### Data to process:
----
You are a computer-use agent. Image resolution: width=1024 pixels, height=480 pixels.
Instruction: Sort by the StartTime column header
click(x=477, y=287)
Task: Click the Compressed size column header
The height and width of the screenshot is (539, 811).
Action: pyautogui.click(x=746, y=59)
----
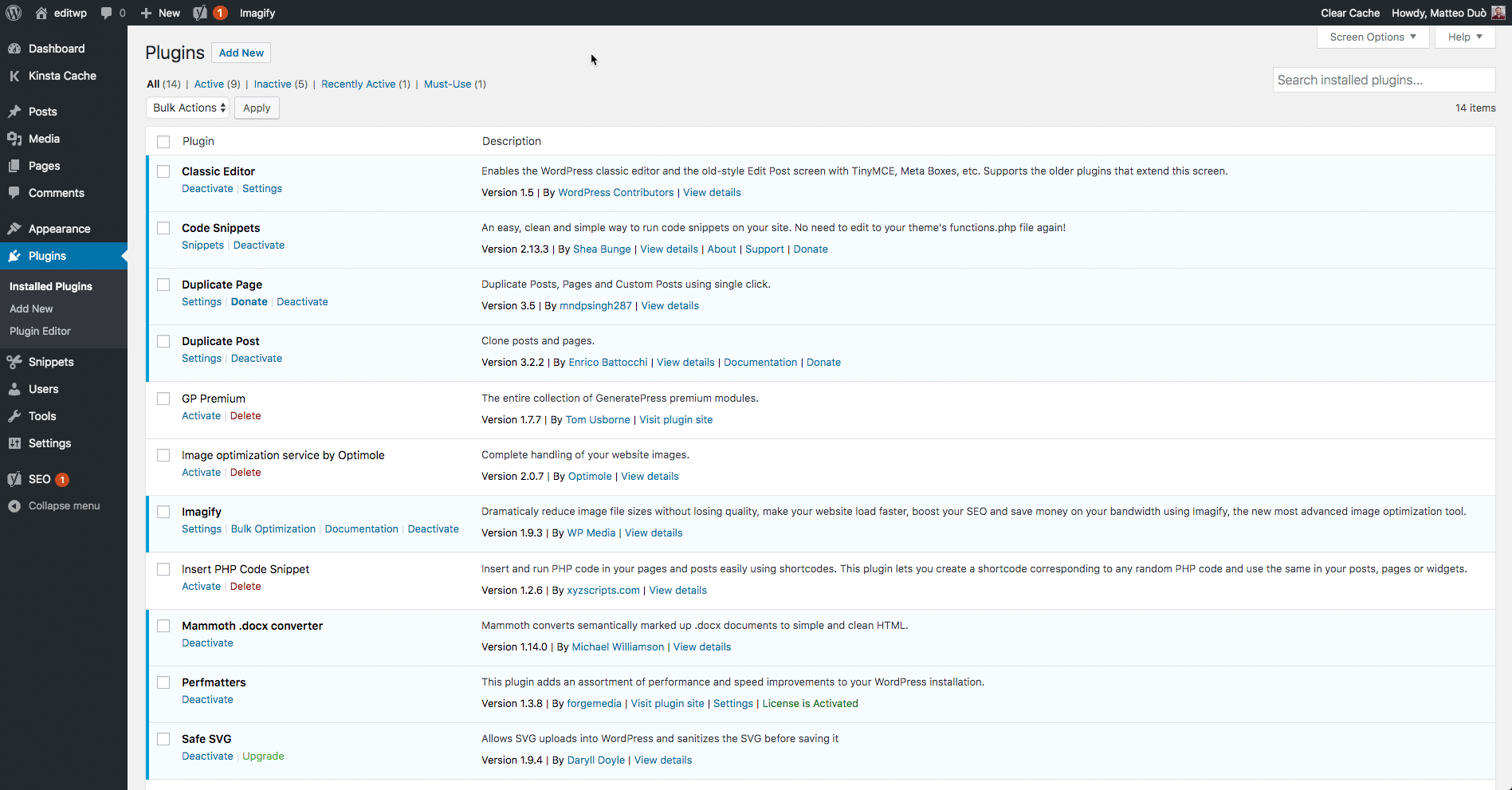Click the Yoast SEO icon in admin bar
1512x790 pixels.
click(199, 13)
----
### Short exercise:
Revise the material from the line with "Click the Yoast SEO icon in admin bar" to the line with "click(199, 13)", changing "admin bar" to "top toolbar" and keeping everything else as is. Reproduce only those lines, and leave the pictures out.

### Exercise output:
Click the Yoast SEO icon in top toolbar
1512x790 pixels.
click(199, 13)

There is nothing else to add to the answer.